SUPPLIED PASSAGE START

FIGS. 12A-F respectively illustrate the power tool battery packs 1200, 1205, 1210, 1215,1220, and 1225. Each pack 12001-225 is configured to be received and charged by a power tool battery charger (e.g., one of the chargers 1100, 1105, and 1110). Each pack 1200-1225 is further configured to be received by provide power to a power tool. To be received by a charger or power tool, teach battery pack 1200-1225 may electrically and mechanically interface with the charger and (at a different time) with a power tool. In some examples, the power tool battery packs 1200 and 1205 have a first nominal voltage of approximately 18 volts, of between 16 volts and 22 volts, or another amount. In some examples, the power tool battery pack 1200 has a larger capacity than the pack 1205, generally providing a longer run time than the pack 1205 when operating under similar circumstances. To achieve additional capacity, the pack 1200 may include an additional set of battery cells relative to the pack 1205. For example, the pack 1205 may include a set of series-connected battery cells, while the battery pack 1205 may include two or more sets of series-connected battery cells, with each set being connected in parallel to the other set(s) of cells.

In some examples, the power tool battery packs 1210 and 1215 have a second nominal voltage of approximately 12 volts, of between 8 volts and 16 volts, or another amount. In some examples, the power tool battery pack 1210 has a larger capacity than the pack 1215, generally providing a longer run time than the pack 1215 when operating under similar circumstances. To achieve additional capacity, the pack 1210 may include an additional set of battery cells relative to the pack 1215. For example, the pack 1215 may include a set of series-connected battery cells, while the battery pack 1210 may include two or more sets of series-connected battery cells, with each set being connected in parallel to the other set(s) of cells.

In some examples, the power tool battery packs 1220 and 1225 have a third nominal voltage of approximately 72 volts, of between 60 volts and 90 volts, or another amount. In some examples, the power tool battery pack 1220 has a larger capacity than the pack 1225, generally providing a longer run time than the pack 1225 when operating under similar circumstances. To achieve additional capacity, the pack 1220 may include an additional set of battery cells relative to the pack 1225. For example, the pack 1225 may include a set of series-connected battery cells, while the battery pack 1220 may include two or more sets of series-connected battery cells, with each set being connected in parallel to the other set(s) of cells.

Accordingly, at least in some embodiments, the packs 1220 and 1225 have a higher nominal voltage than the packs 1200, 1205, 1210, and 1215, and the packs 1200 and 1205 have a higher nominal voltage than the packs 1210 and 1215.

SUPPLIED PASSAGE END

**ACTIONS TO TAKE:**
1/ Print the battery pack passage starting at "Accordingly, at least" and ending at "1210 and 1215.".
2/ In the battery pack passage, what nominal voltage do packs 1220 and 1225 have?
3/ Resume the power tool battery pack passage after its last sentence.
The data after this passage comes from a separate source.

MATERIAL PROVIDED START

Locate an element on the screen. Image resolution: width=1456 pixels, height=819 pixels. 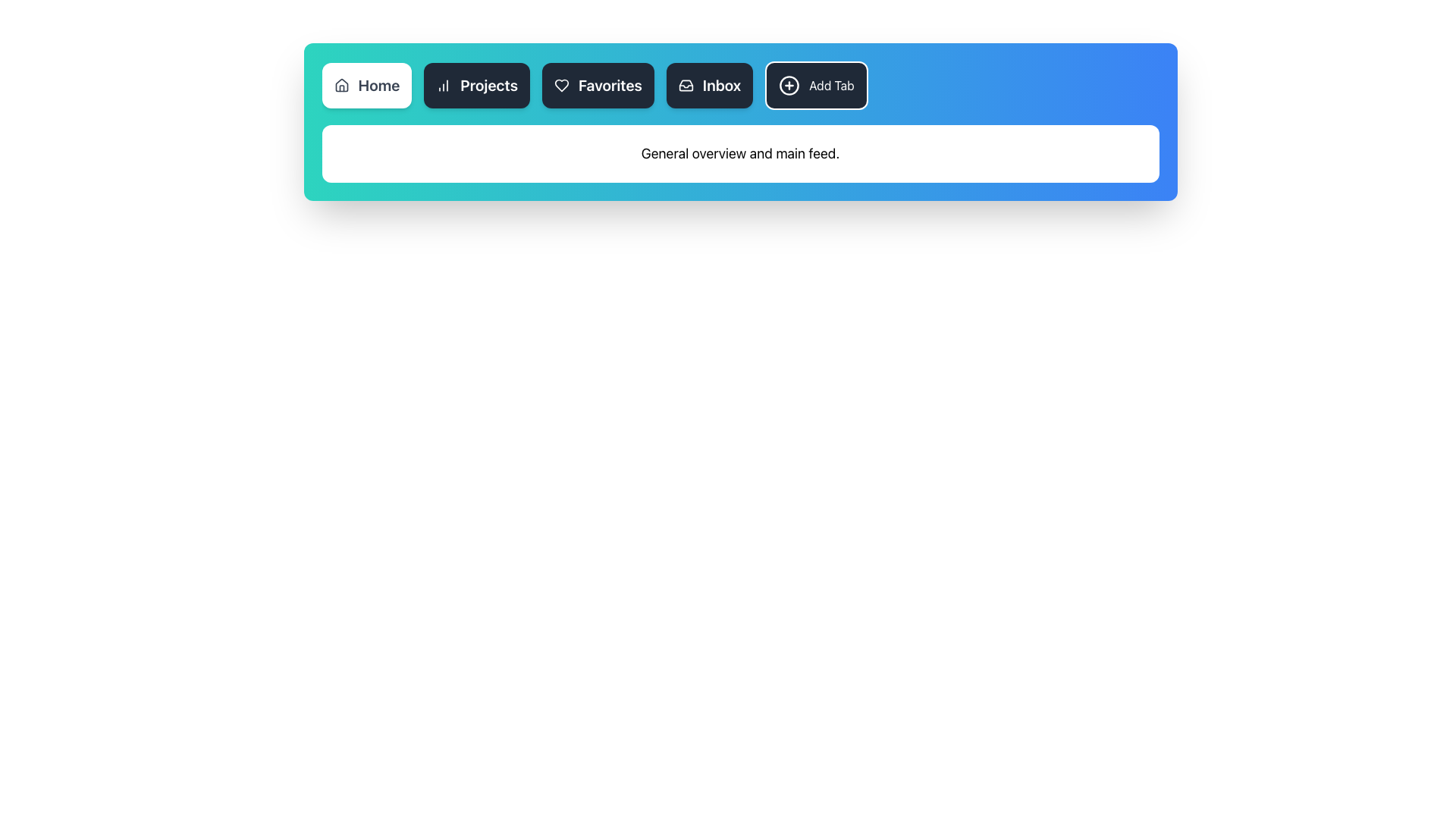
the 'Inbox' navigation button, which is a dark gray rectangular button with rounded edges, containing a white inbox icon and bold white text, located in the fourth position of the top menu bar is located at coordinates (709, 85).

MATERIAL PROVIDED END

**PER-TASK ANSWERS:**
1/
Accordingly, at least in some embodiments, the packs 1220 and 1225 have a higher nominal voltage than the packs 1200, 1205, 1210, and 1215, and the packs 1200 and 1205 have a higher nominal voltage than the packs 1210 and 1215.

2/ Approximately 72 volts, between 60 and 90 volts, or another amount.

3/
It is to be understood that the disclosure is not limited in its application to the details of construction and the arrangement of components set forth in the following description or illustrated in the following drawings. The disclosure is capable of other embodiments and of being practiced or of being carried out in various ways. Also, it is to be understood that the phraseology and terminology used herein is for the purpose of description and should not be regarded as limiting. The use of “including,” “comprising,” or “having” and variations thereof herein is meant to encompass the items listed thereafter and equivalents thereof as well as additional items. Unless specified or limited otherwise, the terms “mounted,” “connected,” “supported,” and “coupled” and variations thereof are used broadly and encompass both direct and indirect mountings, connections, supports, and couplings. Further, “connected” and “coupled” are not restricted to physical or mechanical connections or couplings.

As used herein, unless otherwise limited or defined, discussion of particular directions is provided by example only, with regard to particular embodiments or relevant illustrations. For example, discussion of “top,” “front,” or “back” features is generally intended as a description only of the orientation of such features relative to a reference frame of a particular example or illustration. Correspondingly, for example, a “top” feature may sometimes be disposed below a “bottom” feature (and so on), in some arrangements or embodiments. Further, references to particular rotational or other movements (e.g., counterclockwise rotation) is generally intended as a description only of movement relative a reference frame of a particular example of illustration.

In some embodiments, including computerized implementations of methods according to the disclosure, can be implemented as a system, method, apparatus, or article of manufacture using standard programming or engineering techniques to produce software, firmware, hardware, or any combination thereof to control a processor device (e.g., a serial or parallel processor chip, a single- or multi-core chip, a microprocessor, a field programmable gate array, any variety of combinations of a control unit, arithmetic logic unit, and processor register, and so on), a computer (e.g., a processor device operatively coupled to a memory), or another electronically operated controller to implement aspects detailed herein. Accordingly, for example, embodiments of the disclosure can be implemented as a set of instructions, tangibly embodied on a non-transitory computer-readable media, such that a processor device can implement the instructions based upon reading the instructions from the computer-readable media. Some embodiments of the disclosure can include (or utilize) a control device such as an automation device, a computer including various computer hardware, software, firmware, and so on, consistent with the discussion below. As specific examples, a control device can include a processor, a microcontroller, a field-programmable gate array, a programmable logic controller, logic gates etc., and other typical components that are known in the art for implementation of appropriate functionality (e.g., memory, communication systems, power sources, user interfaces and other inputs, etc.). Also, functions performed by multiple components may be consolidated and performed by a single component. Similarly, the functions described herein as being performed by one component may be performed by multiple components in a distributed manner. Additionally, a component described as performing particular functionality may also perform additional functionality not described herein. For example, a device or structure that is “configured” in a certain way is configured in at least that way, but may also be configured in ways that are not listed.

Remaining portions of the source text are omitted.